The borough assembly will soon discuss whether to green-light the planned replacement of the sewer plant’s building in 2017. Bids are already being sought.
The sewage treatment equipment dates back to 1973. The building was constructed over the equipment in 1985. The current sludge-handling and screening equipment was installed in 1991.
The plant sends 132,000 pounds of treated sludge a year to the local landfill.
On an average day, it treats about 250,000 gallons of sewage, with winter’s snow frequently increasing that daily volume to more than 1 million gallons. The plant can handle up to 1.9 million gallons today.
The sought-after improvements would likely be tackled in four phases – each costing in the neighborhood of about $1.5 million, said Brad Ryan, the borough public facilities director. However, he cautioned that the potential $6 million total price tag is a rough guess that can easily change.
The first phase is to replace the building, with Ryan hoping that a contract for the project will be awarded in December. Tearing down and constructing the new building would begin next spring.
A wrinkle is that the sewage treatment plant would have to keep operating through all that work.
Ryan said the first phase should not affect the borough’s sewer rates. In 2015, the assembly set sewer rates for the following three years, with annual 5 percent increases locked in. The combined water/sewer rate for unmetered residential customers will gradually increase from $78.40 today to $91.20 in July 2018.
The budgeted estimate for the first phase is $1.5 million.

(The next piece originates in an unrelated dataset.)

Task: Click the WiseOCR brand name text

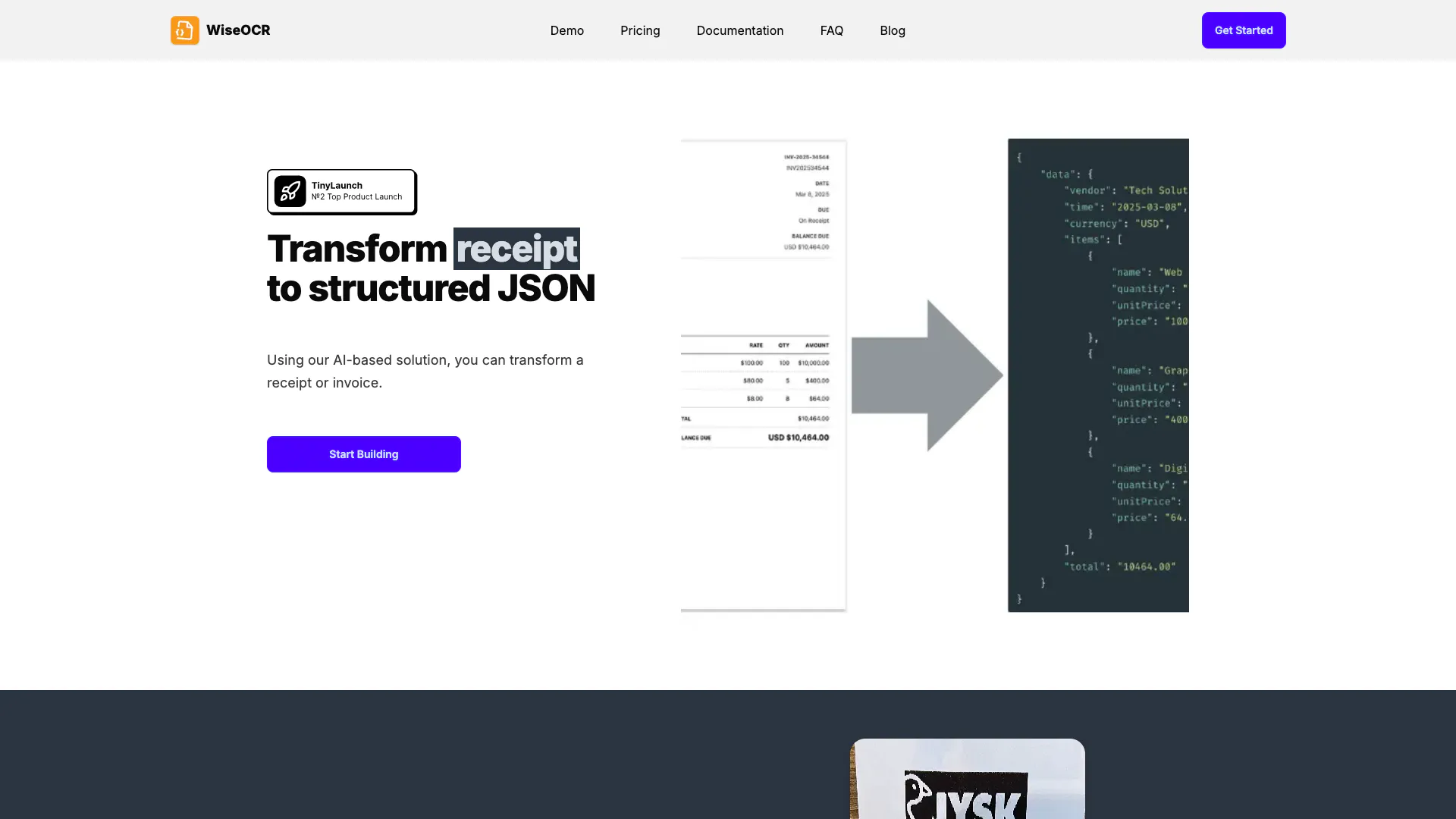Action: coord(238,30)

The borough has a $1 million state grant and $600,000 in sales tax revenue allocated for capital improvements available for the first phase.
The second phase – tentatively targeted for 2018 – would replace the rotating screening equipment, which removes much of the solids from the sludge.

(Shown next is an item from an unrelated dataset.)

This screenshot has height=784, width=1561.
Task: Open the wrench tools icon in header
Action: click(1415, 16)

The borough applied for state grants for phases one and two of this project, and the application for the first phase posted the highest score for such projects in the Alaska Department of Environmental Conservation municipal matching grant program.
The third phase would replace the equipment that squeezes the water out of the sludge. And the fourth phase would replace the old and jerry-rigged electrical equipment.